I. The Kind of Country They Marched Over
Should an officer stationed in Oregon receive an order about the 25th of December to march his company three hundred miles to take part in an Indian war, both he and his men would, most likely, consider the same a very cool proceeding. And they did. Now, this is about the distance from Camp Harney to the Modoc country. Our instructions were "light marching order," instead of comfortable wagons where one could stow a tent and numberless blankets. However, what comforts or necessaries could be taken along were piled upon those unfortunate mules and off we went.
The snow lay pretty deep at home, but we launched out into the great prairie, which resembled one huge, fleecy cloud, and in imagination the effect was the same as riding on the unsubstantial sky which possessed almost as much sustaining power. We plodded on through the virgin whiteness, never before disturbed by foot or hoof, and at the day's end dismounted to sleep in its folds. The old campaigner does not, however, take such a desolate view of the situation.
Instantly, on halting, the great sage-brush plant is lighted; no shivering over a few green boughs or saturated logs dug from the wet, but a veritable can of kerosene. This great source of comfort in the winter wilderness grows to the height of six feet or more, bearing branches some inches in thickness and a stock fully half a foot in diameter, all oily and odorous. One bush is sufficient to thaw the benumbed feet and limber the aching joints. Then a pile can be gathered for the cooks and the fire by night. And in the same dreary neighborhood grows the red willow fringing the springs; this adds an intensity to the heat more than enough for all purposes.
Thus we moved on day by day, varying the monotony by an occasional dousing in slightly frozen streams, climbing the rugged bluffs, skirting the shallow lakes, winding over the great alkali plains that are even in summer white as snow. At the end of one hundred and fifty miles we ascended the mountain ridge that incloses old Camp Warner.
Now we quitted the sage-brush and the wind-swept valley for the somber solitude of the forest. Here the snow lies deeper, and our tired and panting animals must be lightened and shown the way. Here our spare grain sacks of "chicken gunny" are brought into service for foot-covering; and unlucky is he who fails to secure a supply of these air-letting stockings, the coarseness of the texture preventing the melting of the snow on the foot.

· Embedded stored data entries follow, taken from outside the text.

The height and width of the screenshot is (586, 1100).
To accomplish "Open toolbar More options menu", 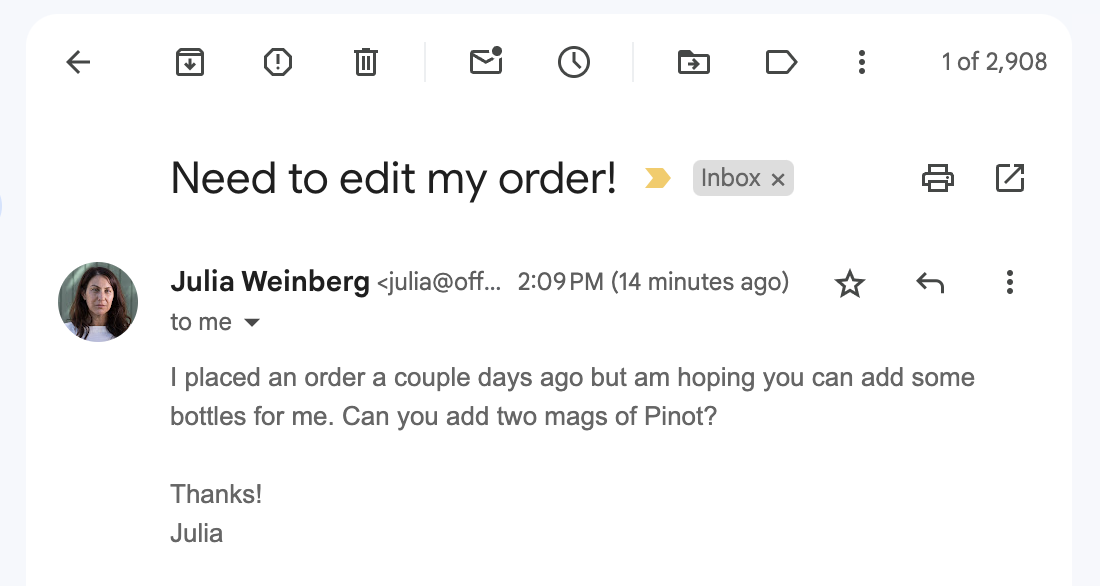I will [x=861, y=63].
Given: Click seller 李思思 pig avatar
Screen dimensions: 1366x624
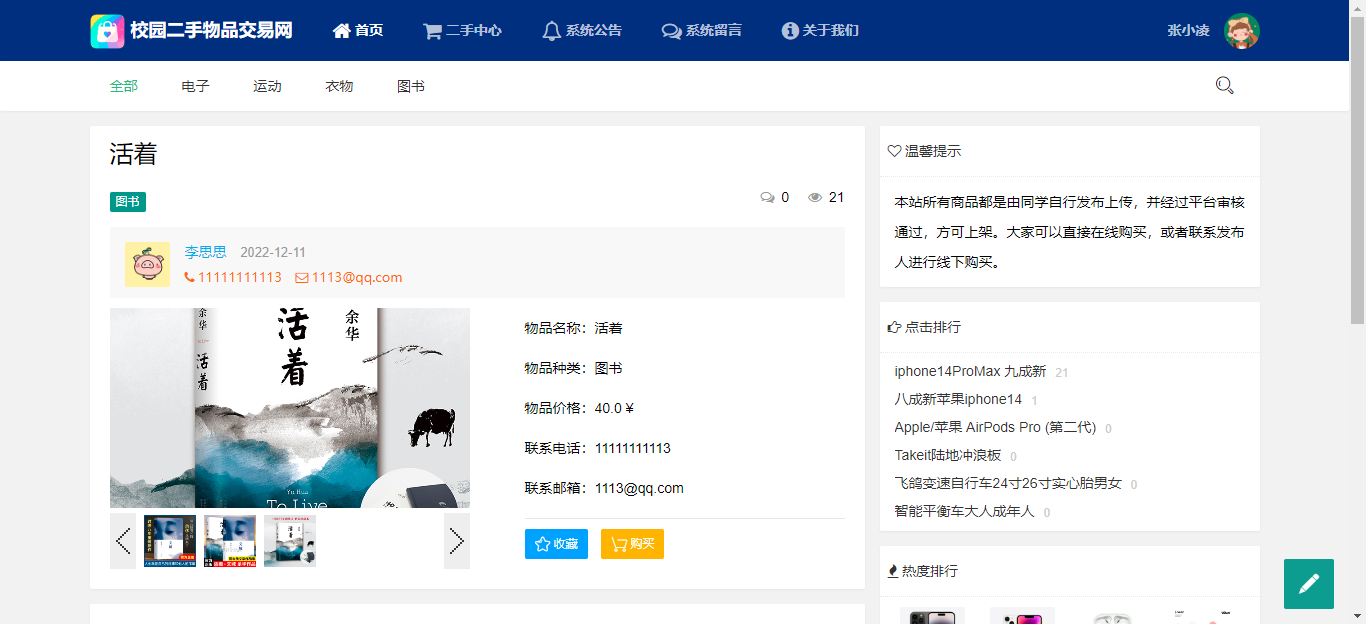Looking at the screenshot, I should click(x=147, y=264).
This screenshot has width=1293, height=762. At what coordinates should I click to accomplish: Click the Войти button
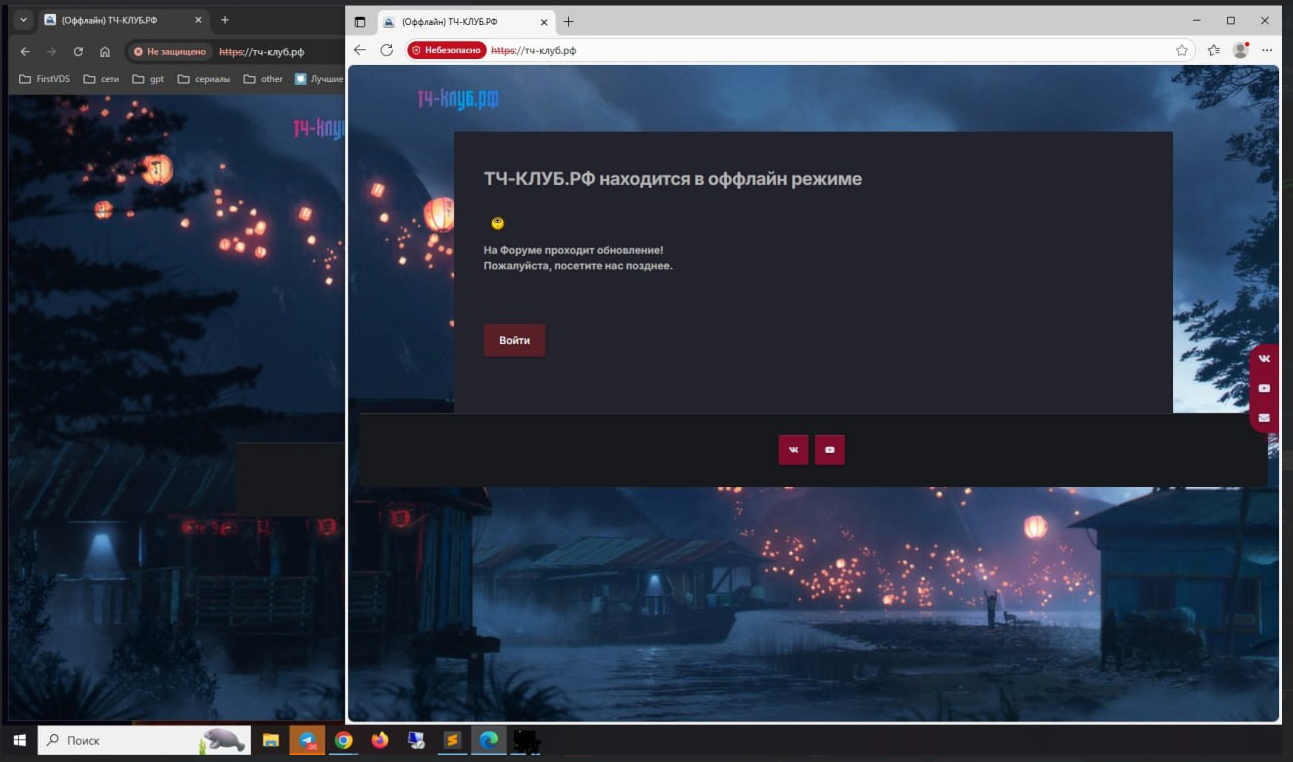[514, 340]
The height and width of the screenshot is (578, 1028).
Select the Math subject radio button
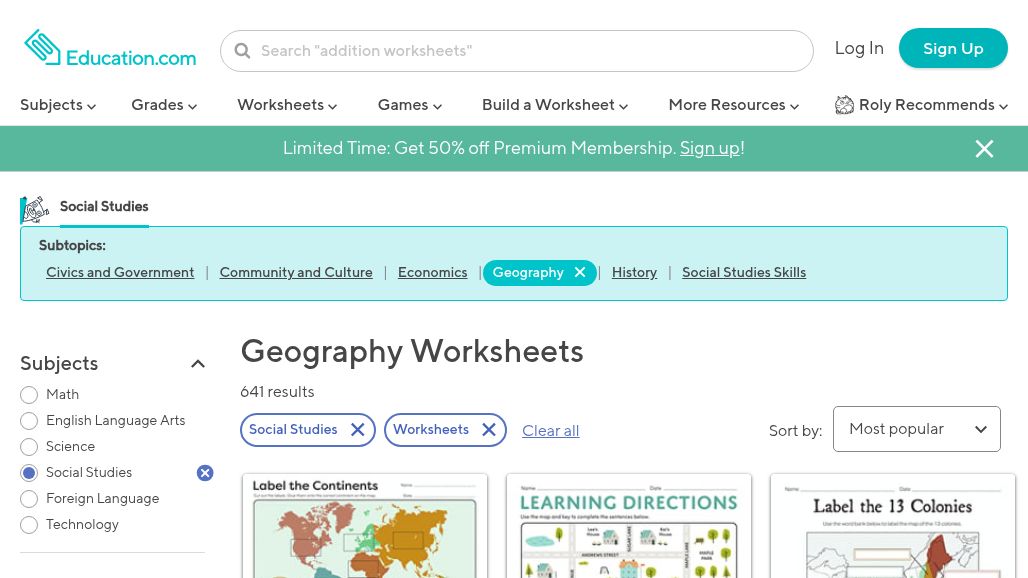pos(29,395)
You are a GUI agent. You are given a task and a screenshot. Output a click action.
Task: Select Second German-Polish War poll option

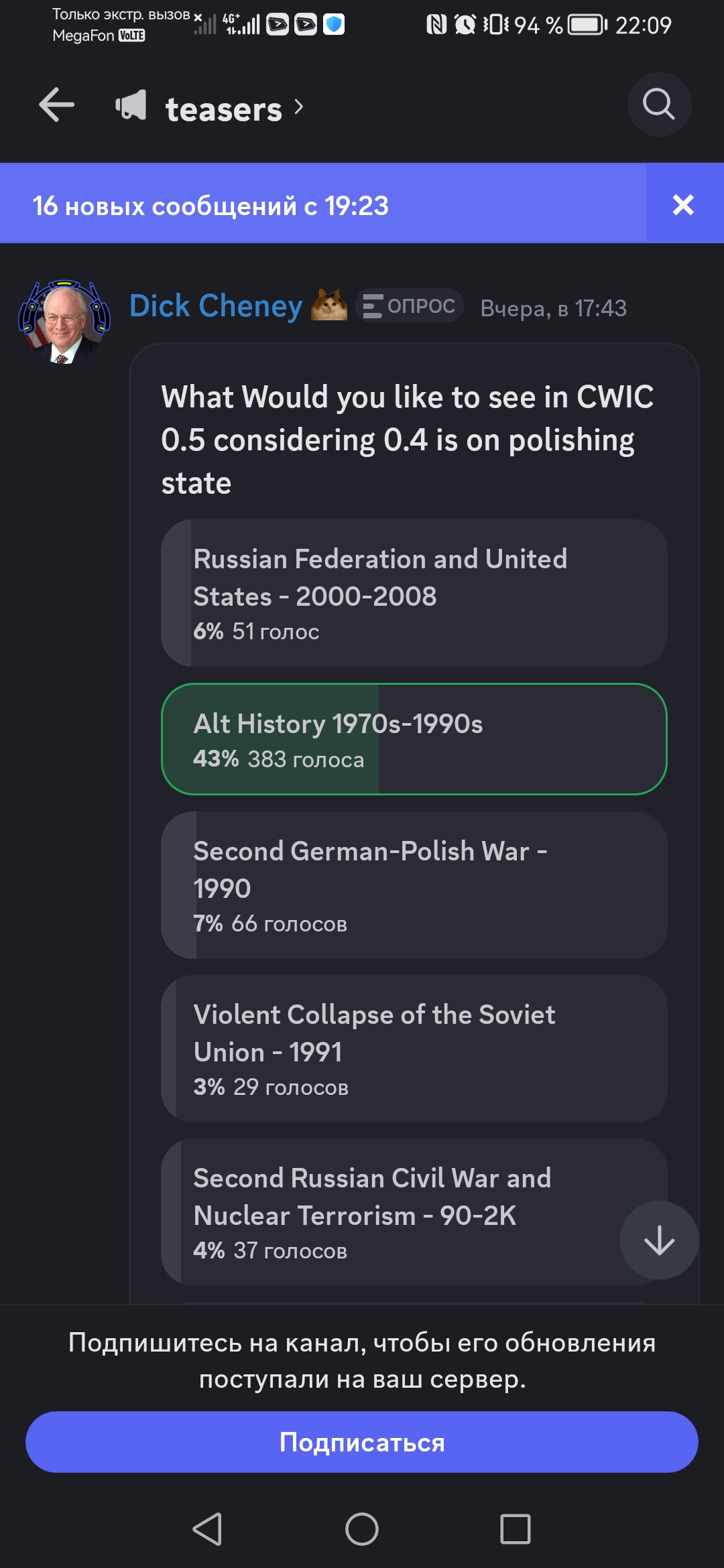point(414,885)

Now is our camp cheered by the fires from the pine, fir and juniper, and we linger long at night beside the fragrant heat. The hungry horses champ the scanty supper from the canvas nose-bag, threshing their icy tails and glancing with knowing looks at the accustomed blaze. The isolated sentinel moves cautiously among them or seeks shelter beside the convenient tree. The storm rages far overhead, and the air is filled with glistening diamond-like particles. The great forest monarchs bend and crack in the blast, ever and anon with a shiver discharging their overladen tops. At last fatigue claims rest. So, scooping the snow from the frozen ground on which we scatter a few hemlock boughs, all stretch themselves beside the smoldering logs in chilly slumber. This is the oft-repeated picture of our bivouac.

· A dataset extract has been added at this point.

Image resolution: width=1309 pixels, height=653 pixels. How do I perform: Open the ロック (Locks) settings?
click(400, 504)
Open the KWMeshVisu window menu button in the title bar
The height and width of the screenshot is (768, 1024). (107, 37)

In the dark, cold morning after rather superficial ablutions, the frozen lash-ropes are thawed, the packs adjusted and we move out, but do not mount; horses will wade through snow two feet deep by alternating the lead, but beyond that man must break the way. So on we go, up and down the mountain, plunging sometimes armpit deep, dragging our unwilling beasts and often stopping to rescue a comrade or his horse from total submersion. The blazes on the trees are quite indistinct, the storm battening the snow far up on the weather side. The fairy-like track of the snowshoer can be sometimes sighted through the timber. He is our mail-carrier in these parts. Lightly equipped with letter-bag and staff, he skims quietly past the pine openings, up and over the ridge, and disappears. He is seldom met by the weary traveler blundering along the heavy trail, who casts envious glances at the beautiful mark which impresses him as the sign of some subtle, hidden motor. Still on we trudged and finally descended the long mountain side into Goose Lake Valley. Now we embarked upon the ice, and a full day's journey was made over the bosom of this beautiful lake.